=== WORK TO BE COMPLETED ===
The response should contain every entry, reproduced exactly.

-=-=-=-=-

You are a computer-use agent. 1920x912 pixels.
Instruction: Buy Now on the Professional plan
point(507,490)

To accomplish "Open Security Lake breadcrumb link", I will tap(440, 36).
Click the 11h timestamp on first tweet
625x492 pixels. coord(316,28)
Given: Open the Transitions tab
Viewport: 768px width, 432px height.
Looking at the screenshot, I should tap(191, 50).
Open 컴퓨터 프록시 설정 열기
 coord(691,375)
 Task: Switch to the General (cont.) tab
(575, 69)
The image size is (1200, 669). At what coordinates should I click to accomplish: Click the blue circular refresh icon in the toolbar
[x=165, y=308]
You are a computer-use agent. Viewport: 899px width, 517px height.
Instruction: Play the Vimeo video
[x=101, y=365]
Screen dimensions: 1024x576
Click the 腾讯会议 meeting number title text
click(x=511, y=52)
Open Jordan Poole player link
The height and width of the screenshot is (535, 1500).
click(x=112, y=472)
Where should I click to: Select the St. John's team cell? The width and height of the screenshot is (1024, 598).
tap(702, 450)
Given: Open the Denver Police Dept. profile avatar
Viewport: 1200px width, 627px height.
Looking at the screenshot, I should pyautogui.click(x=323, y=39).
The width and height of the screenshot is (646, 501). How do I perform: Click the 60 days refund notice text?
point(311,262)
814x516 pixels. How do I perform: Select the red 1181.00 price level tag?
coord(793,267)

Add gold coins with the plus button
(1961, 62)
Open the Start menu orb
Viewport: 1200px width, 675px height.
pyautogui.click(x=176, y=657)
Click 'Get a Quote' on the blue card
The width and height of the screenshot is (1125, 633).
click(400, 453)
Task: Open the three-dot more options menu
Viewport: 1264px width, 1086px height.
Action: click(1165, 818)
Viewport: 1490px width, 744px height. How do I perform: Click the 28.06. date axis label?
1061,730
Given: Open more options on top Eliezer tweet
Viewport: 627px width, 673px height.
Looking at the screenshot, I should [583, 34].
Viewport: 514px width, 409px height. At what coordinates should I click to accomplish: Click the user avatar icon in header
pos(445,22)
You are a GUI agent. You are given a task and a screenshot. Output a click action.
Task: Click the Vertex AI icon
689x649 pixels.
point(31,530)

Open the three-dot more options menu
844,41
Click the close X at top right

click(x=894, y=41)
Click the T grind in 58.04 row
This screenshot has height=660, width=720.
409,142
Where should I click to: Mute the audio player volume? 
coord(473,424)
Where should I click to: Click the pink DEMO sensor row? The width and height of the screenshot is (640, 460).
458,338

-=-=-=-=-

=== TASK ANSWER ===
You are a computer-use agent. 1920x912 pixels.
Instruction: Buy Now on the Professional plan
point(507,490)

To accomplish "Open Security Lake breadcrumb link", I will tap(440, 36).
Click the 11h timestamp on first tweet
625x492 pixels. coord(316,28)
Given: Open the Transitions tab
Viewport: 768px width, 432px height.
Looking at the screenshot, I should tap(191, 50).
Open 컴퓨터 프록시 설정 열기
 coord(691,375)
 Task: Switch to the General (cont.) tab
(575, 69)
The image size is (1200, 669). At what coordinates should I click to accomplish: Click the blue circular refresh icon in the toolbar
[x=165, y=308]
You are a computer-use agent. Viewport: 899px width, 517px height.
Instruction: Play the Vimeo video
[x=101, y=365]
Screen dimensions: 1024x576
Click the 腾讯会议 meeting number title text
click(x=511, y=52)
Open Jordan Poole player link
The height and width of the screenshot is (535, 1500).
click(x=112, y=472)
Where should I click to: Select the St. John's team cell? The width and height of the screenshot is (1024, 598).
tap(702, 450)
Given: Open the Denver Police Dept. profile avatar
Viewport: 1200px width, 627px height.
Looking at the screenshot, I should pyautogui.click(x=323, y=39).
The width and height of the screenshot is (646, 501). How do I perform: Click the 60 days refund notice text?
point(311,262)
814x516 pixels. How do I perform: Select the red 1181.00 price level tag?
coord(793,267)

Add gold coins with the plus button
(1961, 62)
Open the Start menu orb
Viewport: 1200px width, 675px height.
pyautogui.click(x=176, y=657)
Click 'Get a Quote' on the blue card
The width and height of the screenshot is (1125, 633).
click(400, 453)
Task: Open the three-dot more options menu
Viewport: 1264px width, 1086px height.
Action: click(1165, 818)
Viewport: 1490px width, 744px height. How do I perform: Click the 28.06. date axis label?
1061,730
Given: Open more options on top Eliezer tweet
Viewport: 627px width, 673px height.
Looking at the screenshot, I should [583, 34].
Viewport: 514px width, 409px height. At what coordinates should I click to accomplish: Click the user avatar icon in header
pos(445,22)
You are a GUI agent. You are given a task and a screenshot. Output a click action.
Task: Click the Vertex AI icon
689x649 pixels.
point(31,530)

Open the three-dot more options menu
844,41
Click the close X at top right

click(x=894, y=41)
Click the T grind in 58.04 row
This screenshot has height=660, width=720.
409,142
Where should I click to: Mute the audio player volume? 
coord(473,424)
Where should I click to: Click the pink DEMO sensor row? The width and height of the screenshot is (640, 460).
458,338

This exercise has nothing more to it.